**INSTRUCTIONS FOR THE TASK**. Reproduce exactly, from the data that follows, the line with "Image resolution: width=675", the line with "Given: Like michaelweisspr's comment heart", and every line that lies between them.

[Dataset entries]
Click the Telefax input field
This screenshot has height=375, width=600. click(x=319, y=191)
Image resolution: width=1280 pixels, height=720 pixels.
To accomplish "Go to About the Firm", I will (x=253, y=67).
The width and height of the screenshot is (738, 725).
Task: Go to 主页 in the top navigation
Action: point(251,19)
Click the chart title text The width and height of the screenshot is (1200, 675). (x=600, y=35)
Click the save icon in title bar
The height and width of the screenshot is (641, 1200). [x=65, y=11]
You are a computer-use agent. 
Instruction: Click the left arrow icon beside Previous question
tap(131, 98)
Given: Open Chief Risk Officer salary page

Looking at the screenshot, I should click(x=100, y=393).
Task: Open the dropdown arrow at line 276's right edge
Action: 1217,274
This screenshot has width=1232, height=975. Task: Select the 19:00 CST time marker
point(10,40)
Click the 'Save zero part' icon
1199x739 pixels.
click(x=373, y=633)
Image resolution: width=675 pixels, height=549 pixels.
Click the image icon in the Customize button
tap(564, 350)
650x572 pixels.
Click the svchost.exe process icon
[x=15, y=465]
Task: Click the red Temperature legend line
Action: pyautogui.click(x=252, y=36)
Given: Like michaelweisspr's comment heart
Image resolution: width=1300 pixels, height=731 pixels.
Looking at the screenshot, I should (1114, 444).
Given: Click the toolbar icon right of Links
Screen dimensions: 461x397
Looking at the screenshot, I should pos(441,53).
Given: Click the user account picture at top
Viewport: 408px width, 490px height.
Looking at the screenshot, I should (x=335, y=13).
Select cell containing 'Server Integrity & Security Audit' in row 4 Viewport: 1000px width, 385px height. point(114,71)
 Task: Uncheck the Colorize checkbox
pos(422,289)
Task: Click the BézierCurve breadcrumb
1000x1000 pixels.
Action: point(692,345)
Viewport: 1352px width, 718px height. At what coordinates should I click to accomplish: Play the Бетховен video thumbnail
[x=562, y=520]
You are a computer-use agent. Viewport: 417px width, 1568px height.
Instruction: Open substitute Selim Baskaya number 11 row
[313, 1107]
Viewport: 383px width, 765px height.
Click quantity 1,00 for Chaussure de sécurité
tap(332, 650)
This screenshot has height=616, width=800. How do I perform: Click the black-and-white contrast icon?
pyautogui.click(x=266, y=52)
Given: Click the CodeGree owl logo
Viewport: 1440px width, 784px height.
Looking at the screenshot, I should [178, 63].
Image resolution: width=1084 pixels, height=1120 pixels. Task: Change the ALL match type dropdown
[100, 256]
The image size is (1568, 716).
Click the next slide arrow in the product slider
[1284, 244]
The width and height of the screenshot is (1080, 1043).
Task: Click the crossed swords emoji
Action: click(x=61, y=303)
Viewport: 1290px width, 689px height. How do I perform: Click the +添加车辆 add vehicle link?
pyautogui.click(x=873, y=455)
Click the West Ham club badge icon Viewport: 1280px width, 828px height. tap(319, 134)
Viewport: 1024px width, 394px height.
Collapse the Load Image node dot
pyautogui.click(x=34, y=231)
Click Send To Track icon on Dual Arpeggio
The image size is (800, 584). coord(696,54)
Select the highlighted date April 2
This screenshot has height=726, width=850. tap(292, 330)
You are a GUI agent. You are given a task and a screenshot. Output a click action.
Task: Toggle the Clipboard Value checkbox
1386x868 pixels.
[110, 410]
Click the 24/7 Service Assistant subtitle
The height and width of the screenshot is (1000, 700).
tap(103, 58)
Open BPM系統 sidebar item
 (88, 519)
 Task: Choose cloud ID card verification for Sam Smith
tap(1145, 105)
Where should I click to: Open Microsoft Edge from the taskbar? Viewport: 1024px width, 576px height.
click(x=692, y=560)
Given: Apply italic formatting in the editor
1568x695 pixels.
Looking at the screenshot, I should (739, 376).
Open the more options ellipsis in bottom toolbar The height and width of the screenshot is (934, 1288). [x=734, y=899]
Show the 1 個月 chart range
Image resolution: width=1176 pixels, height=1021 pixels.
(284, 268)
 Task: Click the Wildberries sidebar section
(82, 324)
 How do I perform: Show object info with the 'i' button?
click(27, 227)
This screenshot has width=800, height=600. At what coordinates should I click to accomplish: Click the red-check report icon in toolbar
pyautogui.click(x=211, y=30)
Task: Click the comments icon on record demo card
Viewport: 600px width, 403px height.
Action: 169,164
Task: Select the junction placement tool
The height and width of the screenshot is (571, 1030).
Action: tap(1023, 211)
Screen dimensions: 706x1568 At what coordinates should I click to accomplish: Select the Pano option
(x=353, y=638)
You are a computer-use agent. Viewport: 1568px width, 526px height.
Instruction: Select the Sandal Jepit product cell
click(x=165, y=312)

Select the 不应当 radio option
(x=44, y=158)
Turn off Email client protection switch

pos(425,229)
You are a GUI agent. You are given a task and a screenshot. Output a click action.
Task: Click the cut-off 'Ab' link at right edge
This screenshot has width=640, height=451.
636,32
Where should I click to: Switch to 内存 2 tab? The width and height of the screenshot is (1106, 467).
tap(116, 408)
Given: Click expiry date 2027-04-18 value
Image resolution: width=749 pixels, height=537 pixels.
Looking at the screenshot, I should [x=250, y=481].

**ANSWER SECTION**.
Image resolution: width=675 pixels, height=549 pixels.
Click the image icon in the Customize button
tap(564, 350)
650x572 pixels.
Click the svchost.exe process icon
[x=15, y=465]
Task: Click the red Temperature legend line
Action: pyautogui.click(x=252, y=36)
Given: Like michaelweisspr's comment heart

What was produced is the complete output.